Homem de 55 anos, observado por poliartralgias há 10 meses, síndrome constitucional há 6 meses e disfagia há 1 mês. Sem exposição a estatinas. Ao exame objetivo: aspeto emagrecido, acrocianose nas mãos, bradicardia e tetraparesia proximal simétrica (abdução dos membros superiores grau 2-3/5, flexão dos antebraços grau 3/5, flexão da coxa grau 4/5). Exames complementares: CK 12.250UI/L, troponina 340 ng/L, mioglobina 40ng/mL e BNP 925pg/mL; ECG com bloqueio aurículo-ventricular (BAV) completo; ecocardiograma normal; anticorpos associados e específicos de miosites negativos; EMG com padrão miopático e biópsia muscular com achados compatíveis com miopatia inflamatória necrotizante aguda (Fig. 1 e 2). Estudo negativo para neoplasia. Apresentou nas primeiras 24h, fibrilhação ventricular, revertida, e posteriormente BAV com frequência ventricular <10bpm, com colocação de pacemaker. Iniciou corticoterapia sistémica, imunoglobulinas endovenosas (2 ciclos) e rituximab (1 ciclo). Houve recuperação progressiva da força, sem intercorrências do foro cardíaco e possibilidade de remover a sonda nasogástrica e suspender ventilação não invasiva noturna ao 30º dia. Foi orientado para um centro de reabilitação intensiva, em desmame de corticoterapia.
A miopatia necrotizante imuno-mediada (MNI) é uma entidade rara, em que a severidade da fraqueza muscular e as manifestações extramusculares associadas podem levar ao desenvolvimento de complicações agudas graves, como disfagia, doença pulmonar restritiva e cardiopatia, em que se realça a arritmia presente neste caso1. A biópsia muscular revelou-se primordial na concretização de uma abordagem terapêutica precoce. Se por um lado, o resultado do estudo imune pode tardar e consequentemente atrasar o início do tratamento adequado, por outro, e tal como no presente caso, os anticorpos podem ser negativos e a biópsia ser o único meio disponível para confirmar o diagnóstico precocemente2,3. Deste modo, foi possível iniciar prontamente o tratamento, nomeadamente com recurso a rituximab, tendo assim contribuído para a evolução favorável e sustentada4.
Figura I

Músculo esquelético de morfologia profundamente alterada pela presença de numerosas fibras em necrose, algumas das quais sofrendo processo de miofagocitose, na ausência de significativos infiltrados inflamatórios, sugerindo uma miosite necrotizante auto-imune.
Figura II

O estudo imunohistoquímico para MHC-I revela marcação sarcolémica e sarcoplasmática intensa na maioria das fibras musculares, apoiando o diagnóstico de uma miopatia inflamatória.
BIBLIOGRAFIA
1. Pinal-Fernandez I, Casal-Dominguez M, Mammen A. Immune-Mediated Necrotizing Myopathy. Curr Rheumatol Rep. 2018; 20(4): 21; doi: 10.1007/s11926-018-0732-6.
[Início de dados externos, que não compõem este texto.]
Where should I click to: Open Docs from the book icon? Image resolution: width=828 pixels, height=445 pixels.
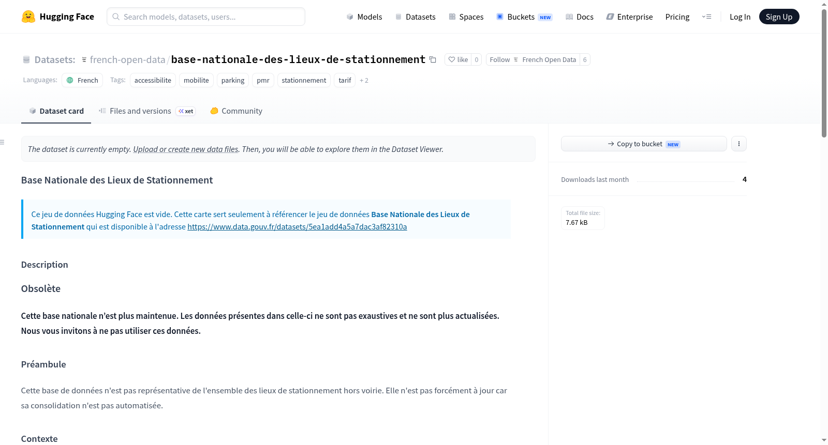point(569,17)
2. Lundberg IE, Miller FW, Bottai M. Diagnosis and classification of idiopathic inflammatory myopathies. J Intern Med. 2016; 280; 39–51; doi: 10.1111/joim.12524.
3. Day J, Limaye V. Immune-mediated necrotising myopathy: a critical review of current concepts. Semin Arthritis Rheum. 2019; doi: https://doi.org/10.1016/j.semarthrit.2019.04.002.
4. Selva-O’Callaghan A, Pinal-Fernandez I, Trallero-Araguás E, Milisenda JC, Grau-Junyent JM, Mammen A. Classification and management of adult inflammatory myopathies. Lancet Neurol. 2018; 17: 816–28.